Blaise Compaoré a commandé un rapport sur le processus d’opérationnalisation du Sénat, face aux vagues que la mise en place de cette institution soulève au Burkina Faso. Certains estiment qu’il s’agit d’un rétropédalage du chef de l’Etat. Mais des opposants, que nous avons contactés, se montrent eux prudents.

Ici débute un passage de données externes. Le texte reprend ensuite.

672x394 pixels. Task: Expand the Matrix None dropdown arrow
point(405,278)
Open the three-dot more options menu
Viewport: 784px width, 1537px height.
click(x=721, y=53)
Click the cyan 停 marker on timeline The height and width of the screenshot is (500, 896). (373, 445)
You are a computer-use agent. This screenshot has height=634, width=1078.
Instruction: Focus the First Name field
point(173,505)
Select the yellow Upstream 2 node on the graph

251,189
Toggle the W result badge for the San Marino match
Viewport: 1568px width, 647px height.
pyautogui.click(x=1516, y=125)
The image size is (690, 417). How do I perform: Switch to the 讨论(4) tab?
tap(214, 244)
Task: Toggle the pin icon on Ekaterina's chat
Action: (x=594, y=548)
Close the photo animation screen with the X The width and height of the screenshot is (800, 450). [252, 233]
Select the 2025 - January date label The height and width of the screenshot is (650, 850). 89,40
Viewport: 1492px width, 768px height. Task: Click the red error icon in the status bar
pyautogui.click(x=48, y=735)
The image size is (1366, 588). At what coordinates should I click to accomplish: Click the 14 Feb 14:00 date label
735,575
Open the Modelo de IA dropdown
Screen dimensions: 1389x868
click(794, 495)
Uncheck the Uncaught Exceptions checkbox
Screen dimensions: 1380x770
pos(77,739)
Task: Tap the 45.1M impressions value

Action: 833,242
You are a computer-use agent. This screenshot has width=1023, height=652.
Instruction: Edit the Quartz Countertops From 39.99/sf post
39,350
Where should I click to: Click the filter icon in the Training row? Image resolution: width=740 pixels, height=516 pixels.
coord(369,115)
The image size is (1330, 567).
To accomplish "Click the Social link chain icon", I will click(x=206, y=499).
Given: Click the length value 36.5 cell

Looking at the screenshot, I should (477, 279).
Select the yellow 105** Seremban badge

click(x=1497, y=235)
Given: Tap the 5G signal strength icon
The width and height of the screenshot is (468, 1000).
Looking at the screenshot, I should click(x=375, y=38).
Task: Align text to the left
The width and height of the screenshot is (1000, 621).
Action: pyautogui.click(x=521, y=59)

Que va-t-il advenir du Sénat, institution dont la mise en place divise les Burkinabè? Dans la soirée de lundi, un communiqué de la présidence du Faso indiquait qu’«au regard des controverses et préoccupations qui traversent les différentes composantes de la société burkinabè, et relatives à la création du Sénat», le président du Faso charge le Premier ministre et le ministre en charge des Réformes politique de lui fournir, au plus tard le 31 août, «un rapport d’étape circonstancié sur le processus d’opérationnalisation du Sénat avec des recommandations et propositions appropriées dans un esprit de consolidation des institutions républicaines».
Il est peut être encore trop tôt pour conclure à une renonciation. Après tout, on ignore ce que ledit comité va proposer et ce que le chef de l’Etat décidera par la suite. Et des opposants contactés par Fasozine ce mardi, eux, se montrent sceptiques. «Il faut rester extrêmement prudent parce que nous sommes en politique», conseille ainsi Me Bénéwendé Sankara, président de l’Union pour la renaissance nationale/Parti sankariste (Unir/PS). «L’Unir/PS prend acte, ajoute t-il. Mais cela n’enlève en rien notre détermination à mener le combat pour un véritable changement. L’opposition ne doit pas baisser la garde. Il faut que Blaise Compaoré parte en 2015. Et qu’il recule ou pas sur la question du Sénat, l’Unir/PS se battra pour le changement en 2015».
Mais Me Sankara pense que la décision peut cacher une reculade. «Nous saluons le fait que pour une fois, le peuple s’est mis debout pour résister. Mais je crois surtout que Blaise Compaoré est pris dans son propre piège. Aujourd’hui, le Sénat est constitutionnalisé. Va-t-on revenir à l’Assemblée pour supprimer cette institution?», s’interroge l’avocat.
«Si le président du Faso était de bonne foi, il aurait pu nouer le dialogue avec l’opposition qui a obtenu un statu de chef de file qui fonctionne. Au lieu de cela, il est allé créer un CCRP (Conseil consultatif sur les réformes politiques, Ndlr) et il y a associé des opposants courtisans. Voilà où cela mène», constate t-il.
Même son de cloche chez Tahirou Barry, le président du Parti de la renaissance nationale (Paren). «Je crois qu’il est encore trop tôt pour manifester un triomphalisme, surtout quand on sait que ce pouvoir-là est passé maitre dans l’art du dilatoire» observe l’homme que nous avons joint au téléphone.
Et de préciser que ce qu’il retient du communiqué, c’est surtout que «le sort du Sénat est suspendu au rapport du comité de suivi et d’évaluation de la mise en œuvre des réformes politiques consensuelles, qui, comme vous le savez, ne comporte pas en son sein des personnalités crédibles de la classe politique ou de la société civile. C’est un instrument du pouvoir».
Pour Tahirou Barry, «tant que la loi du sénat ne sera pas retirée, tant que la vie chère continuera de faire souffrir les Burkinabè, tant que les étudiants ne seront pas dans de bonnes conditions pour étudier, la flamme de la résistance sera toujours allumée».
Signalons qu’une visite que le Premier ministre Luc Adolphe devait effectuer mercredi au siège du futur Sénat (l’ex palais présidentiel de Koulouba, à côté du Premier ministère) a été reportée sine die.